WHAT THE TASK ASKS — Please copy out every line in the entries that includes the word "computer".

DATA FOR THIS EXERCISE —

○ ○ ○ ○ ○ ○ ○

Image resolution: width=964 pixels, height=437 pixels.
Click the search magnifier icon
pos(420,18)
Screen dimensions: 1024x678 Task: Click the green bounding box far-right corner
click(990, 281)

○ ○ ○ ○ ○ ○ ○

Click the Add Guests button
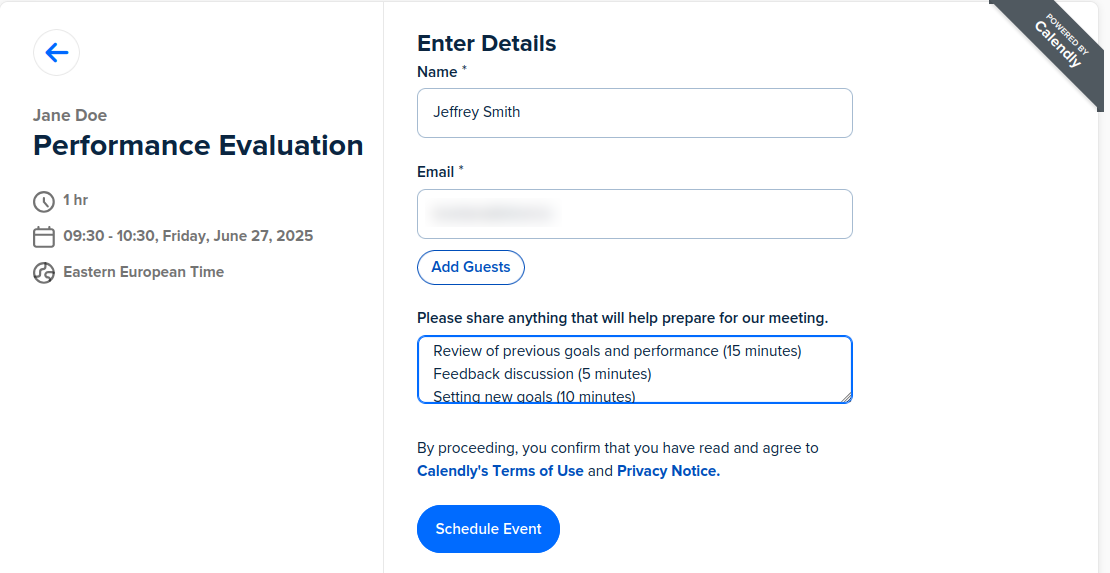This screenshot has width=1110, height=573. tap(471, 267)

○ ○ ○ ○ ○ ○ ○

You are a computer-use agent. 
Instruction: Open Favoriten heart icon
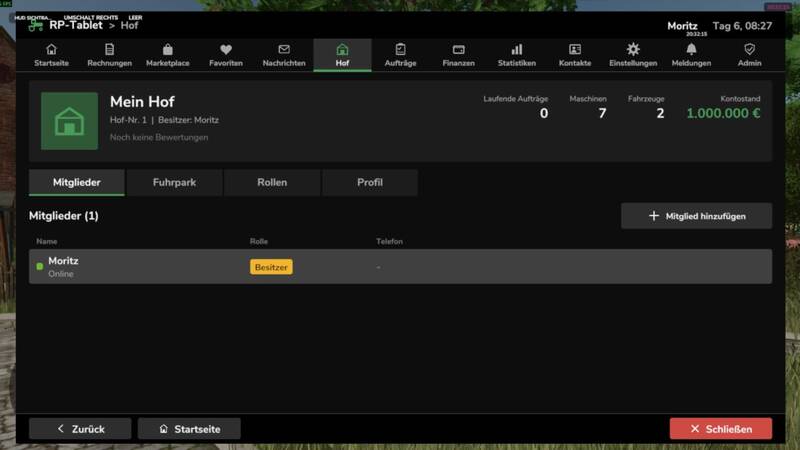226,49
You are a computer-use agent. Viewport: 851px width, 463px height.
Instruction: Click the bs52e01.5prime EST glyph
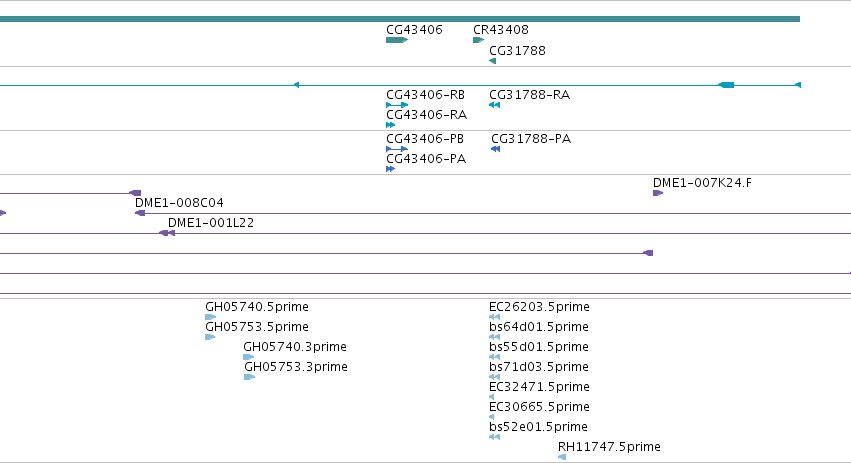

○ ○ ○ ○ ○ ○ ○

TASK RESPONSE —
You are a computer-use agent. 
You are a computer-use agent. Viewport: 851px width, 463px height.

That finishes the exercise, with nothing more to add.